オデリア嬢とマーガレット嬢の激しい舌戦は、もはやどちらが未来の王妃となるかなど、少しも気にしてはいないようでした。ただどちらが優れているかどうか、そのことに決着をつけるため、しのぎを削りながら、言葉という劔を交わしているのです。
おふたりの後ろには彼女達に味方する生徒達が並んでいるものの、いまはただの一騎打ちとなっています。
オデリア嬢を見る弟のデゥーク様や、従者のナサニエルさんの表情も、どこか誇らしげです。それはきっと、オデリア嬢自身がこの勝負を楽しんでいるからでしょう。
マーガレット嬢もまた、始めとは逆転して、いまやアルベルト王子を庇うように立ちながら、少しもへり下ることなく堂々と話しています。それを見るルイ様や生徒政会のみなさまのお顔は、晴れ晴れとしています。
長い長い論戦の後に、決着がつかないことを察したのか、お二人はどちらともなく口を閉ざしました。
そしておもむろに、オデリア嬢は、誰にともなく話し始めました。
「王妃たる資質としてわたくしに欠けているものはなにひとつないと、わたくしはそう自負しております。では、なぜわたくしは婚約を破棄されなければならないのでしょう? マーガレット嬢のおっしゃるように、例えわたくしが従者と度を越して親しくしていたとしても、それは殿下もまた同じこと。そんなものは、後付けの方便でしかないのでしょう?

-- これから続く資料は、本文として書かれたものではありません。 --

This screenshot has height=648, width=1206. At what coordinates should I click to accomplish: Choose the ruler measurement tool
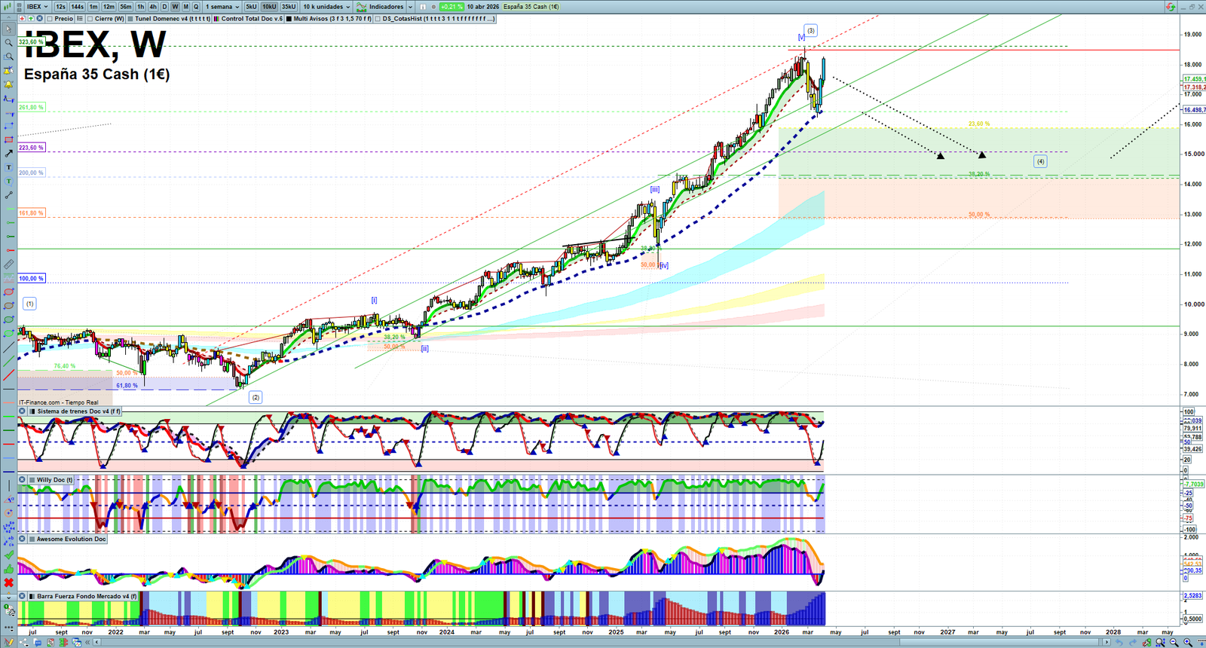(8, 264)
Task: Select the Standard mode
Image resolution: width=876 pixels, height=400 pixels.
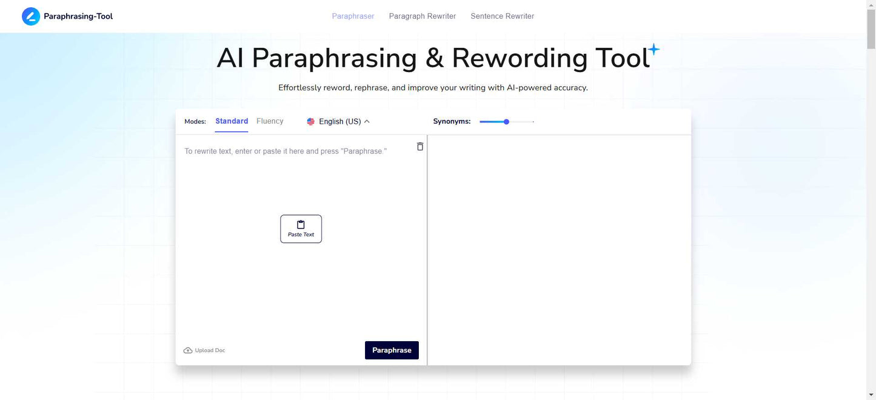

本当は、みなさんもわかっているはずです。わたくし達女性の定めは、殿方にお仕えすること。ですから、自らにかしずかない女性など、誰も欲しがらない。わたくし達がどれだけ教養を身につけたところで、それが真に必要とされる日はこないのです。生徒政会に、いまだかつてひとりだって女性が入ることが許されたことがないのが、なによりもの証明でしょう。わたくし達女性にとっては、満ちていることもまた欠けていることとなる」
マーガレット嬢もまた、とても穏やかに、
「私は男爵家に加わるに相応わしくない。私は名誉ある魔法学園に名を連ねるに相応わしくない。私は生徒政会のみなさまとお話しするのに相応わしくない。私は王家に嫁ぐには相応わしくない。数えきれないほどに言われてきた言葉です。では、『相応わしい』とはなんでしょう? 貴族の血が流れていることでしょうか。爵位を持っていることでしょうか。そもそも、その爵位というもの自体、二百年足らず前に生まれ、四、五回代替わりしただけのものです。魔力という基準でひとを量り、優れていた者から高い地位を与えていっただけのこと。では、例え高い爵位を持っていても、魔力がなければその人間の尊さも失われるのですか。そのようなもので、ひとの貴賎が問われるというのでしょうか」
さきほどまで激しい議論を交わしていたおふたりは、お互いの顔をしばしの間見つめました。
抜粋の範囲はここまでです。